Ten times more valuable than last week, but ten times less lucrative. The news business model needs fixing
The fact that the value of news to its users has shot up by orders of magnitudes the last week, but their ability to generate revenue has fallen to almost zero, tells its own story. The relationship between the media and the Internet always was, and always will be, a dysfunctional one as long as advertising plays any material role.
As advertisers withdraw their spending from any coronavirus-linked content, publishers’ addictive reliance on ad revenue has been broken. The media is being forced to go cold turkey, and once they’re off the drug they need to make sure they never get back on it.
But first they have to survive. Some of them will run out of money in weeks or months, now, despite the fact that the work they do has never been more important to their readers.
And there’s the rub. Their readers are not the customers, for the most part. If they were, newspapers would be fine, or - more likely - doing better than usual during this crisis. They would be able to focus on their readers, and the information that they need, and not on the clicks and data that drive advertising revenue.
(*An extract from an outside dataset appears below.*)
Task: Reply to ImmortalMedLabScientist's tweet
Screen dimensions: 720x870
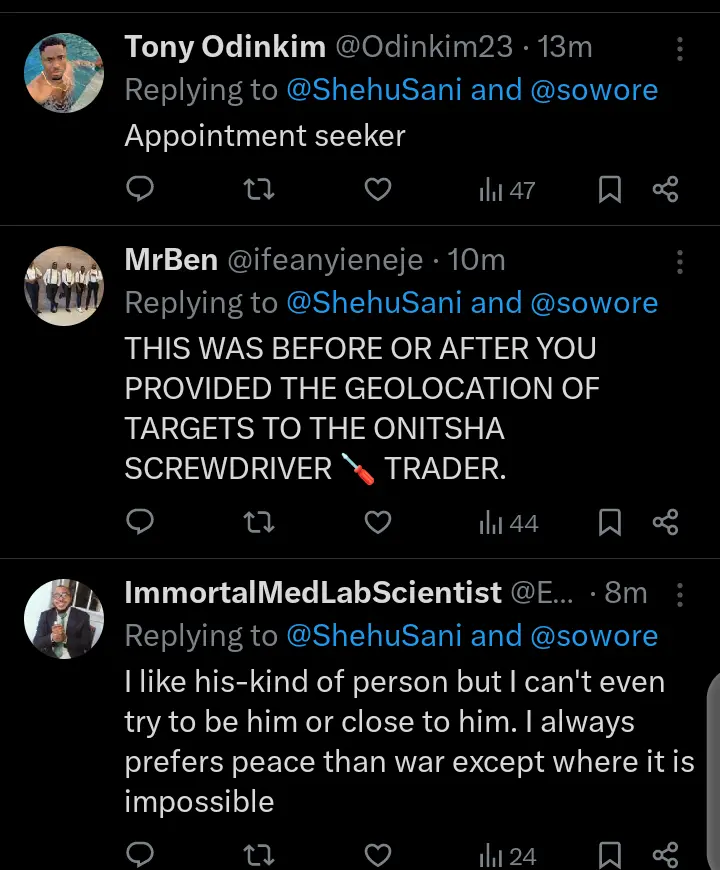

This crisis has highlighted the insecurity of the way publishing makes its money online, and how we have established a fundamentally dysfunctional relationship between publishers and their primary consumers: their readers.
The good part of all this chaos and downturn is that we can learn from it, and start to make changes that ensure a more profitable future for the news industry. But how?
The answer is with Axate, and with casual payments. No subscription, no commitment, and it works anywhere. But for publishers with free, ad-funded sites is that it’s really hard to put a price sticker on something free, especially when your (miserable) ad revenue depends on maintaining volumes, users and data flow.
Things have changed. None of that matters any more. There IS no ad revenue, and the content is in voracious demand. Any publisher whose site has been free can ask their users to pay if they can, with Axate, and explain exactly why it matters.
What they’ll be doing isn’t just throwing themselves a lifeline straight away but building the foundation for a completely different relationship between the media and the internet in future. If we emerge from this crisis with a user base who are used to casually paying as they go, across a wide variety of news products, why would it ever go back? The publisher whose product is most valued by users will make the most money. Clickbait, massive ad loads and intrusive trackers will offer no value to users and much, much less to publishers than it did before.
News has had its revenue cut off. Its users value news more than ever. Now’s the moment to re-set everything.